Closed captioning at the Prudential Center during a

Closed captioning at the Prudential Center during a Devils game. Credit: Gary Noll

The builders of UBS Arena tout the cutting-edge, state-of-the-art design for the Islanders’ new $1 billion home at Belmont Park, targeted to open in November 2021. Everything from the contactless concessions to the ventilation systems to the scoreboards is said to be the most modern technology.

On-site closed captioning will be available as well, with The Americans with Disabilities Act of 1990 mandating that stadiums and arenas be accessible to people with disabilities, including communication access for the deaf and hard of hearing.

It’s this technological aspect that intrigues Islanders Booster Club member Gary Noll, a scientist by trade, the most.

"My closed-captioning advocacy project is like my science project at work, focusing on working together, collaboration and corroboration efforts," Noll, who lives in Wood-Ridge, New Jersey, said in a lengthy email exchange with Newsday.

Born deaf to deaf parents, Noll wants the Islanders to set up the most prominently displayed closed-captioning system possible. The tireless effort mirrors others he’s conducted — and continues to conduct — at all the major professional and collegiate sporting venues in the New York/New Jersey area.

"He’s getting a foothold into a market that’s never really been tapped before," said Gary Harding of Halesite, the past president and current executive vice president of the Islanders Booster Club and co-host of Sports Talk New York on WGBB-1240AM/95.9FM. "From the minute I met him, from the minute he sent an email to me, he’s always talking about it."

The National Association of the Deaf has not found securing adequate closed captioning to be an easy battle despite the ADA mandate. But successful lawsuits against the Washington Football Team, filed in 2006 and finalized in 2011; the Ohio State University, filed in 2009 and settled in 2010, and the University of Maryland, filed in 2013 and settled in 2016, set precedents while creating a greater awareness of the issue.
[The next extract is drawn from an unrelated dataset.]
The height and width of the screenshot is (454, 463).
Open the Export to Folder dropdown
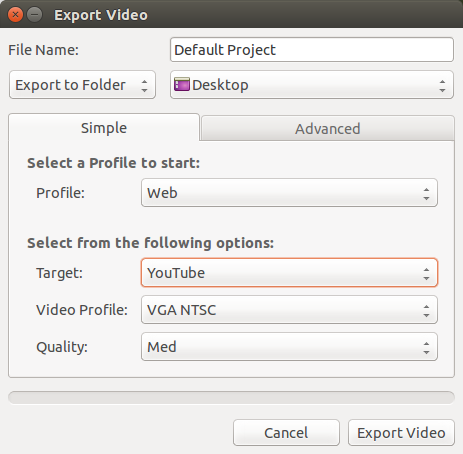point(82,85)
"The vast majority of sports stadiums and arenas do not have captioning access for deaf and hard of hearing fans to understand play-by-play narration, color commentary, team giveaways or other promotions, pregame anthems and activities, emergency notifications, and all other announcements that happen before, during and after games," NAD chief executive officer Howard A. Rosenblum said. "Such failure is a complete denial of access to all deaf and hard of hearing people. Further, many people who can hear tell us often that they would like to see captioning to catch what they may have missed or was garbled through the announcement system.
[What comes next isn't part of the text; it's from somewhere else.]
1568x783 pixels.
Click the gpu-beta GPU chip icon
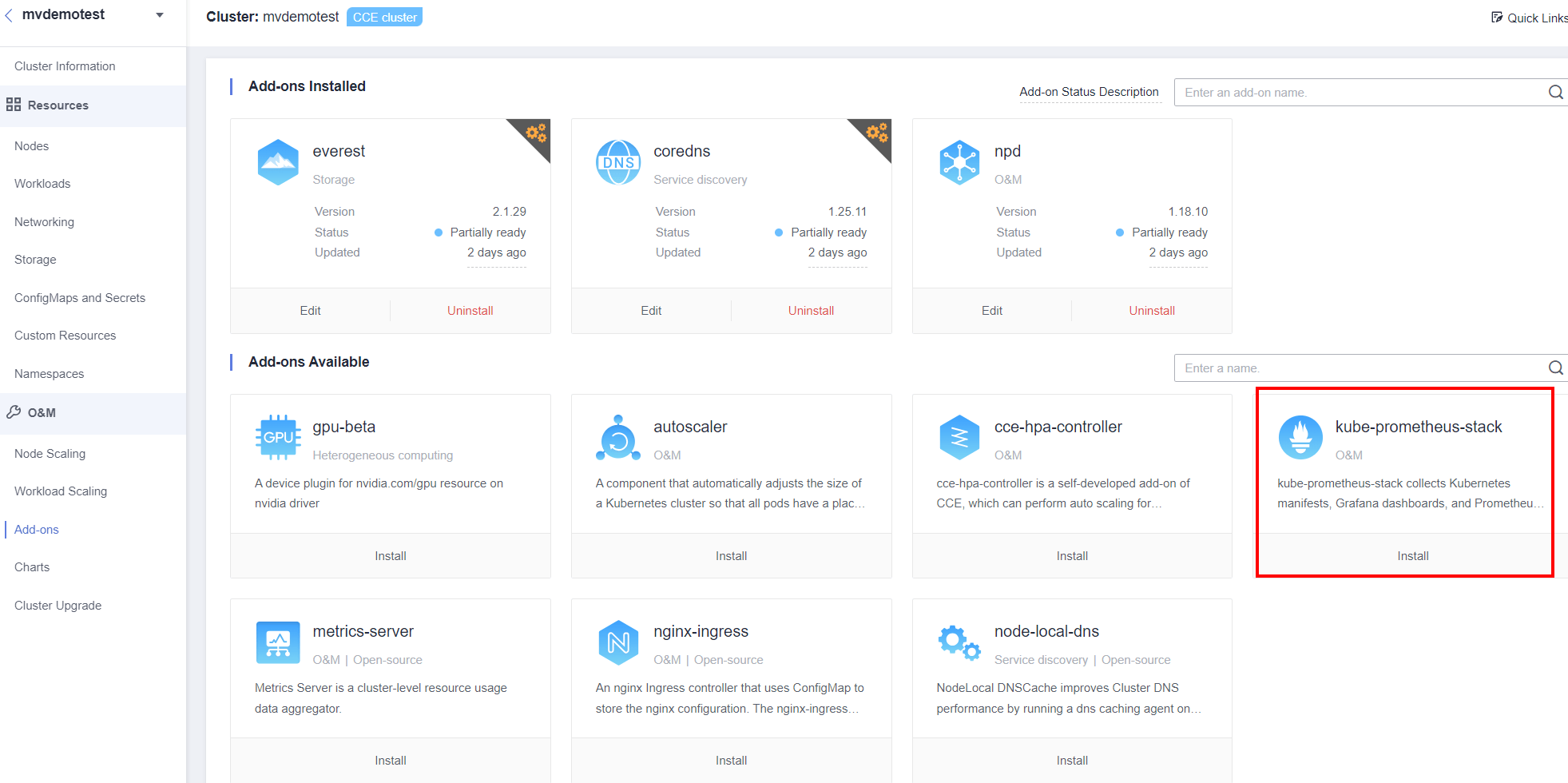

"The optimal way to make a stadium or arena accessible is to ensure there is large captioning visible to a fan sitting in any seat," Rosenblum added. "Unfortunately, most stadiums or arenas that do have captioning boards have only one or maybe two and they are too small to be comfortably seen unless the fan is sitting very close to one of them."

Still, the affable, gregarious Noll has found organizations gradually becoming more open to his advocacy, even if closed captioning is not something often at the forefront of priorities.

"When technology becomes available, I advocate more," he said. "I think the challenge is to find the right people. The key is patience. I went to many games every calendar year. I stopped by guest services and other departments. They were so nice to me by introducing me to others, recommended names for me to contact. I always ask for a better fan experience, accessibility and to benefit everyone by having closed captioning for those who can and cannot hear.

"I think when I started my advocacy, it was a bit more challenging."

The NAD is compiling data on all sports venues to determine their accessibility to deaf and hard of hearing fans and is expected to issue a ranking of the buildings within the next year. UBS Arena may not be included on the list, given its targeted opening day and the fact that the Islanders are not expected to sign a contract with a closed-captioning vendor until this spring.

But Noll has outlined, both to Newsday and to the Islanders, how he would design it.

In part, he advocates for "big captions" and closed captioning placed on four ribbon boards or scoreboards, just as he pushes for closed captioning to be on the main centerfield scoreboard at Citi Field rather than the smaller boards in leftfield and rightfield.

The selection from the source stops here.